When looking for a correspondence between the key points of the sample and reference, and then determined the degree of deformation of the bonds needed to bring the desired object to the compared reference sample. The smaller degree of deformation required suggests a high probability of correct recognition of the character.
How to optimize detection
To improve the quality of recognition are different methods for preprocessing images with text, such as noise reduction [10] The sources of noise in the image can be:
-
analog noise:
- dirt, dust;
- scratches;
-
digital Noise:
- thermal noise of the matrix;
- noise charge transfer;
- quantization noise.
In digital image processing is applied spatial noise reduction. There are the following methods:
- adaptive Filtering – linear averaging neighboring pixels
- median filtering;
- mathematical Morphology;
- gaussian Blur;
- methods based on discrete wavelet transform;
- principal component;
- anisotropic diffusion;
- wiener filters.
After the recognition can be done to alter that improves the quality of recognition of controversial characters (ie characters that have multiple candidates with approximately the same estimate of the extent to which several models) based on:
- analysis of combinations of letters, characteristic of the language;
- language dictionary;
- grammatical analysis;
- and other methods.
Output
Automatic seeing today is less than perfect human perception of the text. The main reason for this lies in the inability to build a fairly complete and semantically expressive computer models of the domain.
After analyzing the existing methods of text recognition, we can conclude that it is best to use a method struturno-spot pattern, as it combines the advantages of many methods and thus is flexible enough to apply it with the recognition of handwriting.
References
- Абраменко А. Принципы распознавания / А. Абраменко – K:.Компьютер–пресс, 1997 – 123 с.

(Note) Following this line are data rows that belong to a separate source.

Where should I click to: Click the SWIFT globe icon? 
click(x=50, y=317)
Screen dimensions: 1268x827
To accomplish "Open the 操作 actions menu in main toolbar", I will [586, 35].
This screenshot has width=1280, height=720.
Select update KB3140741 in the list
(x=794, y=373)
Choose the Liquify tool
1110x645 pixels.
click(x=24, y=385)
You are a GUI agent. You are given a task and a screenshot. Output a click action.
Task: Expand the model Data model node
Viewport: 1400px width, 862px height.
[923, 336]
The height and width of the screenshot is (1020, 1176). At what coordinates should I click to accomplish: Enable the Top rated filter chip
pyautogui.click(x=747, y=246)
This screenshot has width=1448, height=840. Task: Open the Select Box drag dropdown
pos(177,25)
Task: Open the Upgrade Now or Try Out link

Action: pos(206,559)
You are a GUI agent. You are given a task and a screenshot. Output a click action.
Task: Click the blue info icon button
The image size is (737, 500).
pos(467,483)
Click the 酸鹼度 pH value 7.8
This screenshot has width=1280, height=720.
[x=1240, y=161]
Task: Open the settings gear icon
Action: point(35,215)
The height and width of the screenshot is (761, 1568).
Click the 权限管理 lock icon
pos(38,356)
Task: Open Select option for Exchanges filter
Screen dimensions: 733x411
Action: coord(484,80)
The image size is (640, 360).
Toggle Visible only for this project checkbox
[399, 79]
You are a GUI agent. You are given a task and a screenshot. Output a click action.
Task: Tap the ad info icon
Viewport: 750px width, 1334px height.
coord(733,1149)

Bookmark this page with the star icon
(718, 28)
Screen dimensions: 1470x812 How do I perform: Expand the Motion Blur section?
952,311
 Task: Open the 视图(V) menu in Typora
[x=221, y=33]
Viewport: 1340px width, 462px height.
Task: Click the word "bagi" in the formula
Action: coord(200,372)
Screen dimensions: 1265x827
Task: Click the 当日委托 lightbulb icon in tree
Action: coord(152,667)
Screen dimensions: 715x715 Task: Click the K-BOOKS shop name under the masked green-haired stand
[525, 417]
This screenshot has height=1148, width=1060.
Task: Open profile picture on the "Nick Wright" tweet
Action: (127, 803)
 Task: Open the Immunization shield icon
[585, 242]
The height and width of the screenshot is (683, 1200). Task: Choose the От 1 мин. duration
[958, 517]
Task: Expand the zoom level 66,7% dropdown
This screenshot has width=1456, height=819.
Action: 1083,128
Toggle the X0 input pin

- Research Library – статья по искусственному интеллекту.
- Шамис А.Л. Принципы интеллектуализации автоматического распознавания / А.Л. Шамис – K:.2000 – 312 с.
- StatSoft – сайт, посвященный нейронным сетям.
- Шлезингер М., Главач В. Десять лекций по статистическому и структурному распознавани / М. Шлезингер, В. Главач – М.:2004 – 112 c.
- Гаврилов Г.П. Логический подход к искусственному интеллекту / Г.П. Гаврилов – М.: Мир, 1998 – 256 с.
- Кучуганов А.В. , Лапинская Г.В. Распознавание рукописных текстов / А.В. Кучуганов, Г.В. Лапинская – Ижевск:.Мир, 2006 – 514 с.
- G.A.Carpenter and S. Grossberg Pattern Recognition by SelfOrganizing Neural Networks / G.A.Carpenter and S. Grossberg N.Y.:MIT Press, 1991 – 541 c.
- The First Census Optical Character Recognition System Conference / Wilkinsonet R.A. – Gaithersburg:Commerse, NIST, 1992 – 242 c.
- Шлезингер М., Главач В. Структурное распознавание / М. Шлезингер , В. Главач – Киев: Наукова думка, 2006 – 300 с.
Important
At the time of writing this essay is to master the job is not complete. Estimated date of completion: December 2012, as a consequence of the full text, as well as materials on the subject may be obtained from the author or his head only after the specified date.